Les experts des deux parties ont créé des modèles DCF en trois étapes consistant en :
- des projections quinquennales pour l’exercice 2016 à 2020 (à l’aide des projections de cas hybrides) ;
- une période de transition de cinq ans de l’exercice financier 2021 à 2025 ;
- une période finale commençant à l’exercice 2026.
Malgré les similitudes en termes de structure, les résultats de ces modèles ont entraîné une grande disparité dans les conclusions relatives à la valeur DCF (84,65 USD par action pour les requérants et 53,15 USD par action pour le défendeur). Les principales différences entre les analyses DCF sont les suivantes :
- le montant estimé des liquidités que Solera devrait réinvestir au cours de la période finale ;
- le rendement du capital investi (ROIC) de la société au cours de la période finale ;
- la comptabilisation de la rémunération à base d’actions pendant les périodes discrètes et finales ;
- le calcul de la charge d’impôts latente liée aux revenus de Solera à l’étranger ;
- le montant des liquidités à rajouter à la valeur de l’entreprise Solera afin de le convertir en valeur des capitaux propres.

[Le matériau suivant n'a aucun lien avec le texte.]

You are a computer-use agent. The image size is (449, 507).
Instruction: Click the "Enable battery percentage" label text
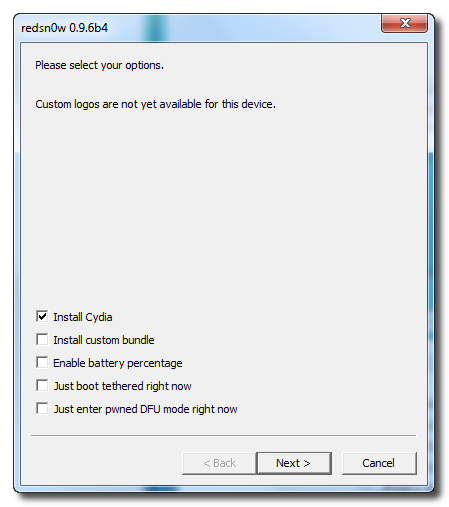[118, 363]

En fin de compte, le chancellor Bouchard a estimé que l’évaluation DCF des requérants « n’était pas crédible en soi » et ne lui a accordé aucun poids. Cela s’explique par le fait que près de 88 % de la valeur résultante de l’entreprise est imputable aux périodes postérieures à la période de projection des cas hybrides sur cinq ans et, par conséquent, dépend de la prédiction concernant la performance de Solera de nombreuses années dans le futur, selon laquelle de « faibles écarts dans les données DCF peuvent conduire à des variations d’évaluation significatives ». De même, le chancellor Bouchard n’accorde aucune importance à l’évaluation DCF préparée par l’expert du défendeur, qui reconnaît lui-même que son évaluation DCF est « moins fiable » que le prix de fusion moins les synergies compte tenu des incertitudes qui pèsent sur plusieurs facteurs contribuant à l’évaluation DCF.

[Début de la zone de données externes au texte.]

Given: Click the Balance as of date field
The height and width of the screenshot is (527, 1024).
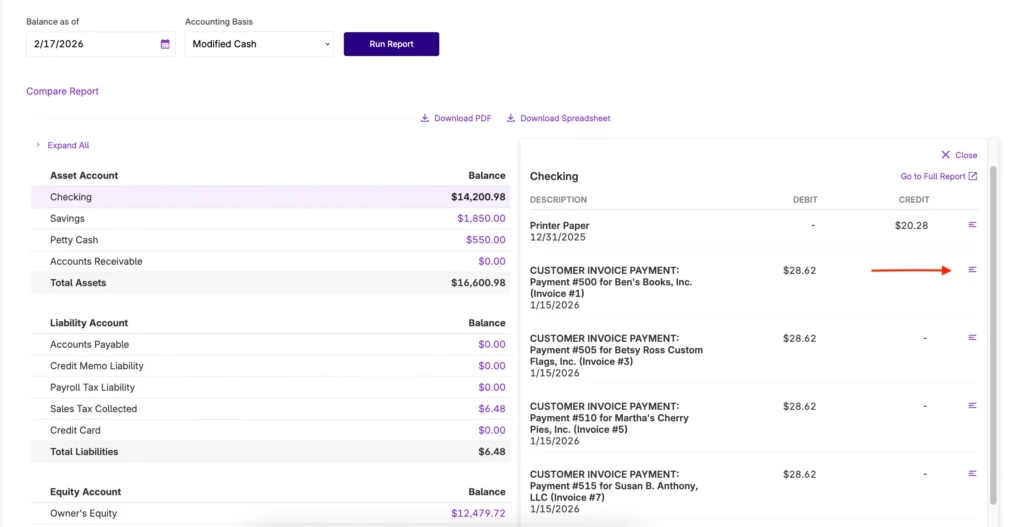Looking at the screenshot, I should (x=95, y=44).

Pour conclure, le chancellor Bouchard a déclaré que le processus de vente de Solera répondait aux critères de fiabilité requis par Dell considérant :
- l’opportunité que de nombreux acheteurs potentiels ont eue de soumissionner ;
- le rôle du comité spécial de Solera dans la négociation active d’une transaction sans lien de dépendance ;
- la preuve que le marché des actions de la société était performant et fonctionnait bien.
En conséquence, et à la lumière des décisions de Dell et des évaluations DFC, le tribunal a jugé que le prix de transaction de 55,85 USD par action, moins les synergies de fusion estimées (fondées sur les témoignages d’experts concernant l’évaluation) de 1,90 USD par action, soit 53,95 USD par action, représentait la juste valeur des actions des requérants à la date de la fusion.